## Problem
Every line below must be given again exactly.

──────── Supplied data ────────

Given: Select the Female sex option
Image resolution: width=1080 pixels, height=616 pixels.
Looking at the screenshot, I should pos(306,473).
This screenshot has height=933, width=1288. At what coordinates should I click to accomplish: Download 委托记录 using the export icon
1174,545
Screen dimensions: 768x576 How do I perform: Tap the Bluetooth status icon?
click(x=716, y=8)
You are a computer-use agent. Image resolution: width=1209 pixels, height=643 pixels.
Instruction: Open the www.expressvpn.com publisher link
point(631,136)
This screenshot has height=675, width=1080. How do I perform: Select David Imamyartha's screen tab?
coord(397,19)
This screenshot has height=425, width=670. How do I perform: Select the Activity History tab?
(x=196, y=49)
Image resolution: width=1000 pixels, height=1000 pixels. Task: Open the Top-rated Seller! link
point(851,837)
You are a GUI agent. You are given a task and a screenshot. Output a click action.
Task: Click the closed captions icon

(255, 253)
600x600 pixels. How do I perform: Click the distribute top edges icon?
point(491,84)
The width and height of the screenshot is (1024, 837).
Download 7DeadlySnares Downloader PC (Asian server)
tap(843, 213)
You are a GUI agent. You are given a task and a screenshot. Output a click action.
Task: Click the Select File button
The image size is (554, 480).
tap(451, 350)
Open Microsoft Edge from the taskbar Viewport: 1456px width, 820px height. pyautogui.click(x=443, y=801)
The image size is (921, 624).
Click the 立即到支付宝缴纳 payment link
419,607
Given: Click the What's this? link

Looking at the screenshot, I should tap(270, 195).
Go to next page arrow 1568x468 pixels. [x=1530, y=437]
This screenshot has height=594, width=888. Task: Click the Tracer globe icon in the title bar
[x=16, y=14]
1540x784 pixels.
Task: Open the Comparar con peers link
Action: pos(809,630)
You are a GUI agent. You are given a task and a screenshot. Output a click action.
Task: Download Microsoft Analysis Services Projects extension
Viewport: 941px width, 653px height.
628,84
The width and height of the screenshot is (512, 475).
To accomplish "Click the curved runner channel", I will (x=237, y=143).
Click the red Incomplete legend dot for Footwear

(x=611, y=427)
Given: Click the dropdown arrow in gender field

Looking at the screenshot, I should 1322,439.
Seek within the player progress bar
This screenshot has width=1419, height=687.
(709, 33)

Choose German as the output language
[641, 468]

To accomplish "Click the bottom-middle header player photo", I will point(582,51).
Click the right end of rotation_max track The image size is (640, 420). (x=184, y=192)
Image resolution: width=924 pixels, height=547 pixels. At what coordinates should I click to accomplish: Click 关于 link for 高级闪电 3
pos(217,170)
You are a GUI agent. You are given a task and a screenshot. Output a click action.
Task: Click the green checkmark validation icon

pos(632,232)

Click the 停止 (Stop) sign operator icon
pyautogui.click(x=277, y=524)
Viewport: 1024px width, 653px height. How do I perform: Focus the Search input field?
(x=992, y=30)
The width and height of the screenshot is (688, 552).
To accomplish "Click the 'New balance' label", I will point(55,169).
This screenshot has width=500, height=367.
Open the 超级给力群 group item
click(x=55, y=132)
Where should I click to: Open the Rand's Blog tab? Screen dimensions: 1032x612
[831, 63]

────────

## Your solution
Given: Select the Female sex option
Image resolution: width=1080 pixels, height=616 pixels.
Looking at the screenshot, I should pos(306,473).
This screenshot has height=933, width=1288. At what coordinates should I click to accomplish: Download 委托记录 using the export icon
1174,545
Screen dimensions: 768x576 How do I perform: Tap the Bluetooth status icon?
click(x=716, y=8)
You are a computer-use agent. Image resolution: width=1209 pixels, height=643 pixels.
Instruction: Open the www.expressvpn.com publisher link
point(631,136)
This screenshot has height=675, width=1080. How do I perform: Select David Imamyartha's screen tab?
coord(397,19)
This screenshot has height=425, width=670. How do I perform: Select the Activity History tab?
(x=196, y=49)
Image resolution: width=1000 pixels, height=1000 pixels. Task: Open the Top-rated Seller! link
point(851,837)
You are a GUI agent. You are given a task and a screenshot. Output a click action.
Task: Click the closed captions icon

(255, 253)
600x600 pixels. How do I perform: Click the distribute top edges icon?
point(491,84)
The width and height of the screenshot is (1024, 837).
Download 7DeadlySnares Downloader PC (Asian server)
tap(843, 213)
You are a GUI agent. You are given a task and a screenshot. Output a click action.
Task: Click the Select File button
The image size is (554, 480).
tap(451, 350)
Open Microsoft Edge from the taskbar Viewport: 1456px width, 820px height. pyautogui.click(x=443, y=801)
The image size is (921, 624).
Click the 立即到支付宝缴纳 payment link
419,607
Given: Click the What's this? link

Looking at the screenshot, I should tap(270, 195).
Go to next page arrow 1568x468 pixels. [x=1530, y=437]
This screenshot has height=594, width=888. Task: Click the Tracer globe icon in the title bar
[x=16, y=14]
1540x784 pixels.
Task: Open the Comparar con peers link
Action: pos(809,630)
You are a GUI agent. You are given a task and a screenshot. Output a click action.
Task: Download Microsoft Analysis Services Projects extension
Viewport: 941px width, 653px height.
628,84
The width and height of the screenshot is (512, 475).
To accomplish "Click the curved runner channel", I will (x=237, y=143).
Click the red Incomplete legend dot for Footwear

(x=611, y=427)
Given: Click the dropdown arrow in gender field

Looking at the screenshot, I should 1322,439.
Seek within the player progress bar
This screenshot has width=1419, height=687.
(709, 33)

Choose German as the output language
[641, 468]

To accomplish "Click the bottom-middle header player photo", I will point(582,51).
Click the right end of rotation_max track The image size is (640, 420). (x=184, y=192)
Image resolution: width=924 pixels, height=547 pixels. At what coordinates should I click to accomplish: Click 关于 link for 高级闪电 3
pos(217,170)
You are a GUI agent. You are given a task and a screenshot. Output a click action.
Task: Click the green checkmark validation icon

pos(632,232)

Click the 停止 (Stop) sign operator icon
pyautogui.click(x=277, y=524)
Viewport: 1024px width, 653px height. How do I perform: Focus the Search input field?
(x=992, y=30)
The width and height of the screenshot is (688, 552).
To accomplish "Click the 'New balance' label", I will point(55,169).
This screenshot has width=500, height=367.
Open the 超级给力群 group item
click(x=55, y=132)
Where should I click to: Open the Rand's Blog tab? Screen dimensions: 1032x612
[831, 63]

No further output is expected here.